A young Scariff singer has described securing a place in the last eight of The Voice competition as “surreal” and a “dream come true”.
Sarah McTernan from Fossabeg never expected to reach the semi-final when she first entered the competition but is now hoping that huge support from the Banner and elsewhere in the country will help her win a place in the last four.
Regardless of how she fares in the remainder of the competition, she believes the huge experience and training she has obtained in recent weeks will prove invaluable in her bid to make a singing career out of her favourite past-time.
Only two members of Rachel Stevens’ team were in a position to qualify from the quarter-final on Sunday night. Kieran McKillop was selected from the public vote, leaving Sarah sweating it out with her team mate, Paddy Kennedy for the second spot in the last four.

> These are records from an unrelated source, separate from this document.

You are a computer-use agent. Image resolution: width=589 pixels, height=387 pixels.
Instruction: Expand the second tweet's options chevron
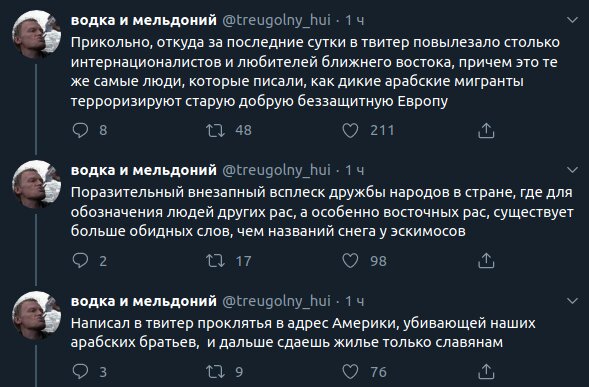click(x=572, y=170)
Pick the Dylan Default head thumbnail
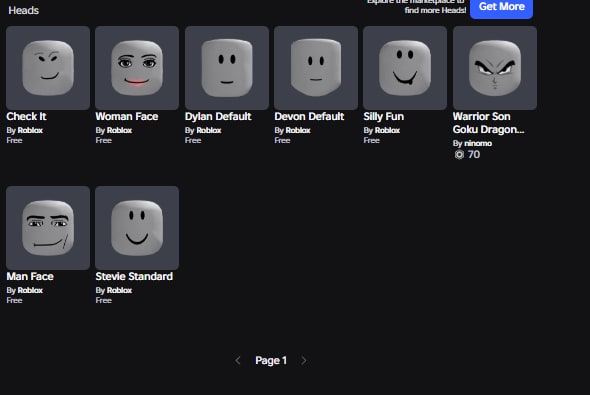 [227, 68]
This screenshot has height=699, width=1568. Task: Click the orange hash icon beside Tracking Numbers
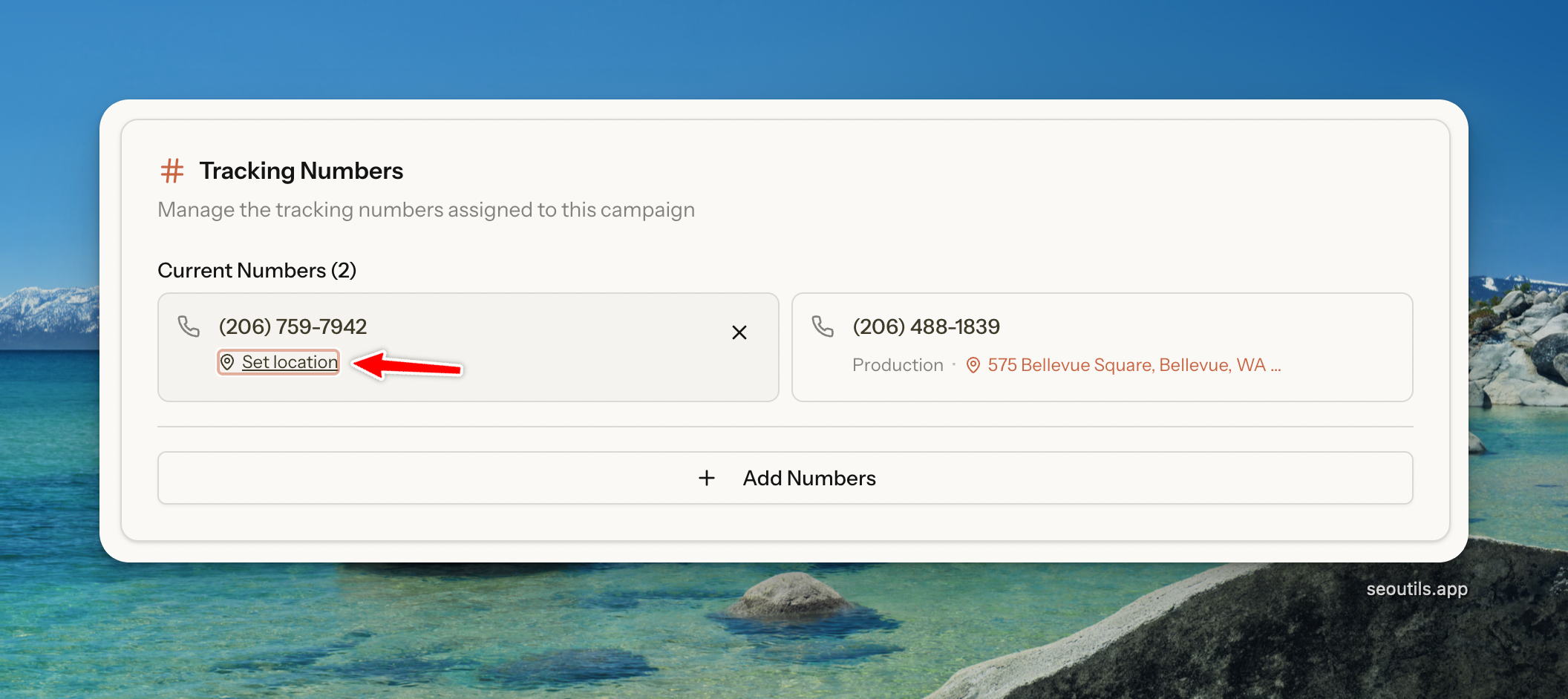(172, 171)
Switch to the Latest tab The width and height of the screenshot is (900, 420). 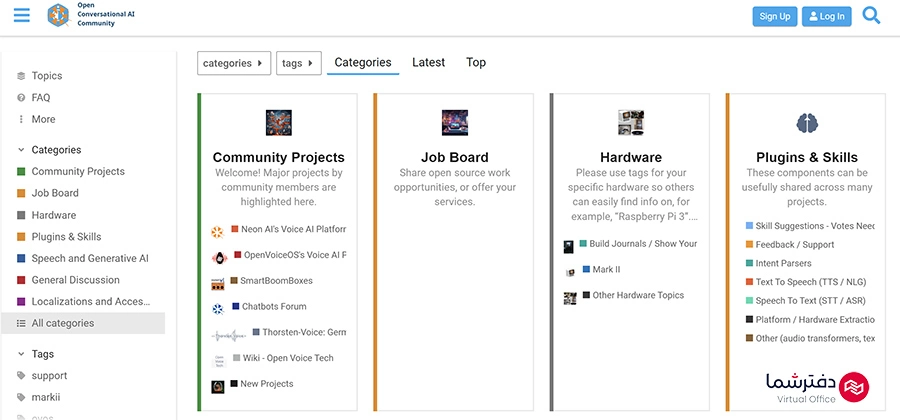[x=428, y=62]
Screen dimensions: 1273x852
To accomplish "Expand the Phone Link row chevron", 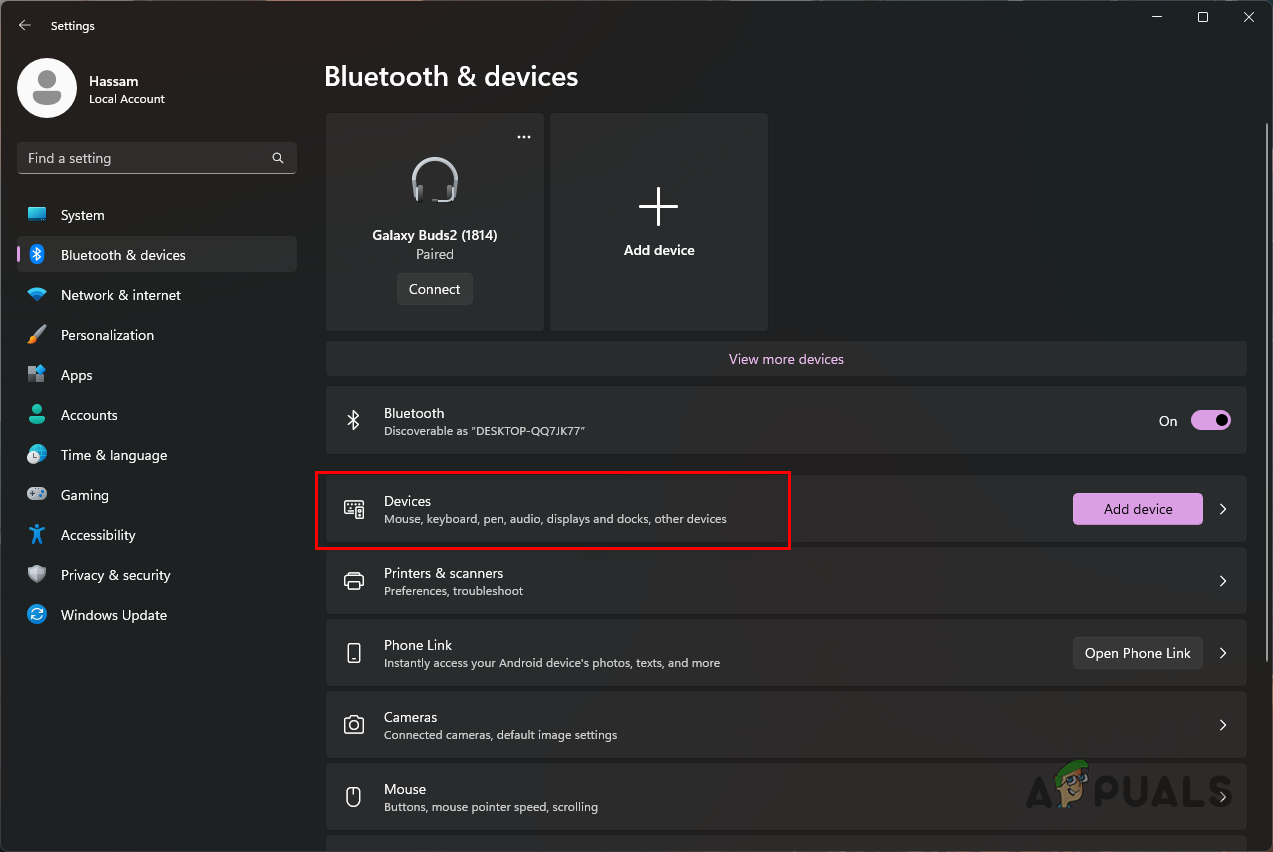I will click(1223, 653).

The Scariff singer has been working on her confidence and it really shone through with her performance of the chart-topping hit What I Did For Love by David Guetta and Emeli Sandé. Bressie said he had no doubt that Sarah had the talent to go through but needed to keep working on her confidence but her coach, Rachel disagreed and thought Sarah is already achieving this.
While Rachel struggled to decide which contestant she would save, she gave Sarah another chance in the semi-final.
The 21-year-old, who is currently studying vocals and dance at the University of Limerick, wasn’t sure she would be selected when it came down to a battle with Paddy Kennedy.
“I thought my heart would come out of my chest. I was so happy and grateful at being selected. You always tend to be critical of your own performance. I want to keep on improving in the competition and would love to reach the final. The experience I have gained so far has been phenomenal. It has been great to perform in front of thousands of people, do interviews and get some great training from my team coach, Rachel.
“Rachel is so lovely and down to earth. She told me beforehand not to be nervous. She is quite shy until she performs on stage. We are very similar in that way.
“The competition at this stage is unreal. It is really difficult to see anyone going home because we are all very close to each other,” she said.
Once again, Sarah will spend this week rehearsing for the semi-final on Sunday night and really appreciates all the support she has received to date, particularly from staff and management in her workplace in Penney’s, Ennis.
A busload travelled up to Dublin to support her, including her mother, cousins from Kerry and Tipperary and about 13 workmates.
She didn’t go down to see her family and friends before her performance but used their presence as a source of encouragement and support once she went out on stage to perform.
“Knowing your family and workmates are there to support you really grounds you on the night,” she said.